6 Does underinsured count as uninsured? Is anyone truly uninsured under the Affordable Care Act (ACA)? What does that mean for patient assistance or “340B” programs? Patient assistance programs have become an essential resource for patients and practices to ensure access to needed treatment. However, such programs have limitations depending upon whether a patient has access to “other insurance,” if they are in a federal insurance program, or if they are insured at any level. The challenge for oncology managers is how this new category of patients will be classified. Determining whether patients are in a federal program will vary by state. The burning question is whether narrow formularies and narrow provider networks will create a new, large class of patients who are insured for some care, but possibly not the care they need, and whether the existence of minimal insurance then precludes those patients from certain patient assistance programs for which they might otherwise have qualified. If patients are considered eligible to sign up under the ACA and choose not to, are they then considered uninsured by choice and therefore no longer really uninsured? In particular, what will happen to hospitals and their indigent population counts? Or their disproportionate share counts that allow them to qualify for 340B drug pricing (a federal program intended to allow hospitals that care for a disproportionate share of indigent patients to buy drugs for outpatient care at a much discounted rate)? If those patients don’t count, and hospitals don’t qualify for 340B, how might that affect recent hospital oncology service expansion and acquisition of formerly private oncology groups?

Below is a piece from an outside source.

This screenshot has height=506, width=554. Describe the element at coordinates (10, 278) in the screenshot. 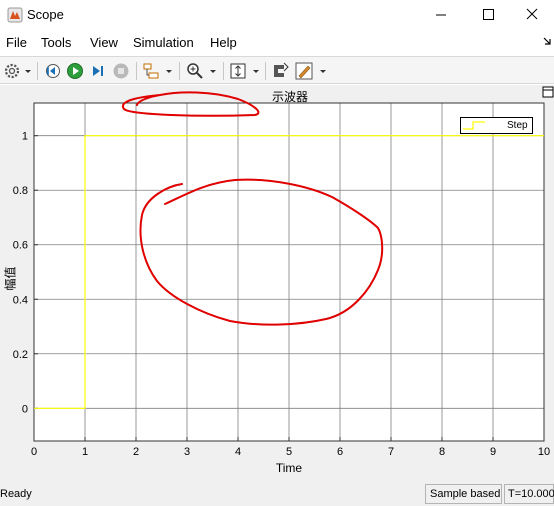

We do not yet have answers to these questions. States, the federal government, payers, pharmaceutical manufacturers, policy advocates, patient advocates, and providers are all seeking answers that are not yet forthcoming by any of those running the exchange programs. I was in a meeting recently with someone working with state insurance commissioners. Their focus regarding exchanges seemed to be on whether the technology to enroll people was working and how much more we needed to get the enrollment up, especially among targeted populations. When asked about the top 6 issues addressed above, the response was, “We are taking notes and learning for 2015.”

We cannot wait until 2015. Our oncology practices and cancer centers are operating blindly. Many have chosen not to participate in the exchanges yet, for these very reasons. Large groups announced that they would not participate in the first quarter of 2014, but are now opening up their providers to participate in the second quarter. We still do not know what will happen to patients and providers as these programs unfold throughout the year.

What Can You Do in Your Group?

  • Reach out to your state insurance commissioner and insurance advocates. Help them to understand how the process is not working, as well as the information gaps that are affecting oncology patients and their access to needed treatment.
  • Document requests for fee schedule and formulary information to exchange plans, and report delays and lack of response to your state insurance commissioner and your local senators and representatives.
  • Quantify numbers of patients left on the sidelines regarding their access to cancer care related to the exchanges and ACA. This may be crucial information as we move into the next election cycle, no matter what your political persuasion may be. If we don’t document and track now, it will be as if it never happened 6 months from now.
  • Remember, insurance exchanges are not insurance marketplaces, no matter what they call themselves. There are a number of private insurance opportunities for every patient, and we are already hearing tales of patients finding better coverage for a lower cost in private offerings rather than in the exchanges, especially those who do not qualify for subsidies. Get the word out and help your patients (and even those who do not have cancer) understand that they have choices that are not limited to the options shown on the health exchange websites.